Viele Eltern wünschen sich, dass ihr Kind möglichst viel von der Welt sieht, neugierig ist und Eindrücke sammeln kann. Das ist wunderbar – denn genau so lernen Kinder. Gleichzeitig gibt es einen kleinen, oft unterschätzten Unterschied, der dabei eine große Wirkung haben kann: die Blickrichtung im Kinderwagen.
Wenn Kinder ihre Bezugsperson ansehen können, passiert etwas ganz Wertvolles: Sie erleben die Welt gemeinsam. Der Blickkontakt hilft ihnen, Eindrücke einzuordnen, Sicherheit zu spüren und Sprache zu entwickeln. Sie sehen Mimik, hören die Stimme und verbinden beides miteinander. So entsteht Lernen in Beziehung. Gerade den Punkt der Sicherheit finden wir wichtig, dass Kind ist mit neuen Eindrücken nicht alleine, es kann sich direkt rückversichern, dass alles in Ordnung ist. Diese Einschätzung kann es sich direkt bei seiner Bezugsperson „abholen“, im Gesicht ablesen.
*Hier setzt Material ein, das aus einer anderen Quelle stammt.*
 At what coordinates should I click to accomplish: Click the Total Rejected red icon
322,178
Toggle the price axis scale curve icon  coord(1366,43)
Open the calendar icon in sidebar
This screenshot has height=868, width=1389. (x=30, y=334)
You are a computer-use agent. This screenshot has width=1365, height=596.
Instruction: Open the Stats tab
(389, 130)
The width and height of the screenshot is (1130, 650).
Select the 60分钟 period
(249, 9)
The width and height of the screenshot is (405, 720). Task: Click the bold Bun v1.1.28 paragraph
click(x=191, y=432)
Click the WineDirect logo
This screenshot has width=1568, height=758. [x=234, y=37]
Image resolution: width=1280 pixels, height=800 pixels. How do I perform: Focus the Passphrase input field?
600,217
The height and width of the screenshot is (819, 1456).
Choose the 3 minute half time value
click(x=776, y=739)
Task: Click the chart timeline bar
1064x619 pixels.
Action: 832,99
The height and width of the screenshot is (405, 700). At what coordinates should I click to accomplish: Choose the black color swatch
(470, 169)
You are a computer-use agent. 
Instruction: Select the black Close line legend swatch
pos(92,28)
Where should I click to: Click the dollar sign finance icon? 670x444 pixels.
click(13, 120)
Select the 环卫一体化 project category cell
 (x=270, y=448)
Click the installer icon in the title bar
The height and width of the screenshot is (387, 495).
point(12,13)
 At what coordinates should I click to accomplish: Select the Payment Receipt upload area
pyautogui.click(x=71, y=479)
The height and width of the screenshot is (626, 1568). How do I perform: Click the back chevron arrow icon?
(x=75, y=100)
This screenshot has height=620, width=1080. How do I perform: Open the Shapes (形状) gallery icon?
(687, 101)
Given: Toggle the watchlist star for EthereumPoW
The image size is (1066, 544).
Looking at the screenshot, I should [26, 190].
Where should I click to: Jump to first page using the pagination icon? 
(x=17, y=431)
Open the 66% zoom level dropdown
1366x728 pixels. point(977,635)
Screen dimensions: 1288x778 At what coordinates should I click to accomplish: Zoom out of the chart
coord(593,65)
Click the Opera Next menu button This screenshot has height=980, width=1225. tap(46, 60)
Gerade für die Sprachentwicklung ist das besonders wichtig. Kinder „lesen“ von Anfang an Gesichter – sie beobachten, wie sich der Mund bewegt, welche Gefühle im Gesicht zu sehen sind und welche Worte dazu gehören. Diese feinen Abstimmungen gehen verloren, wenn das Kind dauerhaft nach vorne gerichtet ist. Und Eltern verpassen so vielleicht viele spannende Gesichtsausdrücke! Und laut der Forschung fällt es uns Erwachsenen viel leichter sich von Angesicht zu Angesicht mit Kindern zu unterhalten, wir reagieren dann viel feinfühliger und achtsamer 😍
Ein kleines Beispiel aus dem Alltag:
Ein Elternteil hört plötzlich ein Geräusch.
„Oh, hörst du das?“
Die Augen werden groß, die Stimme wird lebendig. Das Kind schaut interessiert zurück. Gemeinsam wird der Kinderwagen in Richtung des Geräuschs gedreht.
„Da! Ein Traktor!“
In diesem Moment passiert ganz viel: Spannung entsteht, Blickkontakt wird gehalten, Wort und Erlebnis verbinden sich. Das Kind erlebt: Wir entdecken das zusammen.
Natürlich gibt es auch Situationen, in denen Kinder neugierig nach vorne schauen möchten – und das darf sein. Gleichzeitig ist es ein großer Gewinn, wenn es im Alltag immer wieder Phasen gibt, in denen Kinder ihre vertraute Bezugsperson sehen können. Gerade in den ersten Lebensjahren ist diese gemeinsame Aufmerksamkeit ein wichtiger Schlüssel für Bindung, Sprache und Lernen.
Und vielleicht ist es auch eine kleine Einladung an uns Erwachsene: Diese Momente bewusst zu nutzen – präsent zu sein, miteinander zu staunen und die Welt gemeinsam zu entdecken.